Hello Collegeconfidential! I am an upcoming Freshman who will be double-majoring, hopefully, in econ and math at Boston College.

I love econ and math but I’ve begun to regret about my choice of applying for the College of Arts and Sciences. As you may already know, once you apply to College of Arts and Sciences at Boston College, it is nearly impossible to internally transfer into the Carroll School of Management.

My initial plan was to major in econ and math so that I can work in a business field, like investment banks and finance. But I learned recently that majoring in math and econ will lead me to a path of a scholar, like a phD pursuing guy. But I really want to interview, work for firms, wear suit, carry a leather bag, and do things a typical “business person” does (sorry if I sound foolish haha!); that has always been my dream.

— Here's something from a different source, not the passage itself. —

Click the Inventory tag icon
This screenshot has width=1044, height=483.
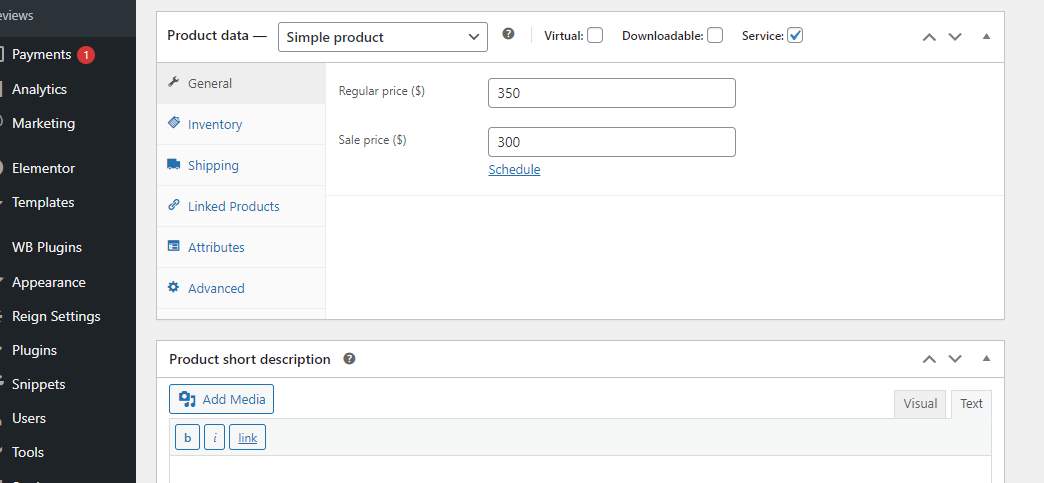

So what I really want to ask is: how is the job placement for someone who has a BA in Econ and BS in Math? Carroll School of Management has the Econ BS degree, which is I guess the type of econ where it is geared more toward business, but it looks like it is nearly impossible to internally transfer into it. And also I am not sure how BS in pure Math will work out for me, as it is not as applicable to the real world as majors like Applied Math, Statistics, Actuarial Math, and Financial Math (BC only offers a pure Math degree).

Did I make a bad choice of not applying as a business major?

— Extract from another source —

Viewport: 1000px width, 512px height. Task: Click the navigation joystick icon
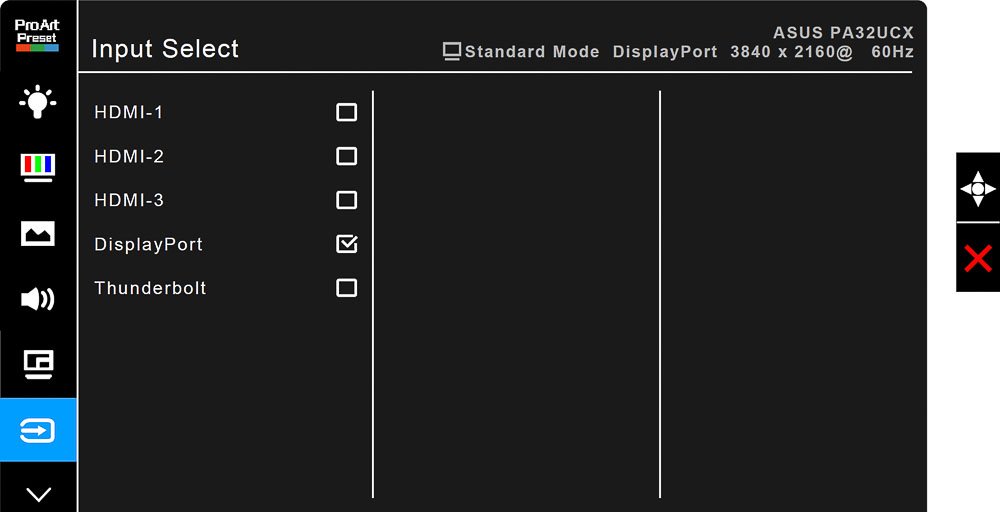[x=978, y=189]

If you’re double majoring in econ and math that could put you in a good position to go into Actuarial or Quantitative analysis work. Have you looked at the differences between a BS or BA in math and whether one might be more applicable?

To combine that with a MSF, MBA, or MFE would make quite an impressive resume.

@philbegas Yes. BC emphasizes that BA in math is more for teaching whereas BS in math is more for STEM. But i am more worried about the difference between BA in econ and BS in econ, because at the College of Arts and Sciences, I’ll only be able to do econ BA.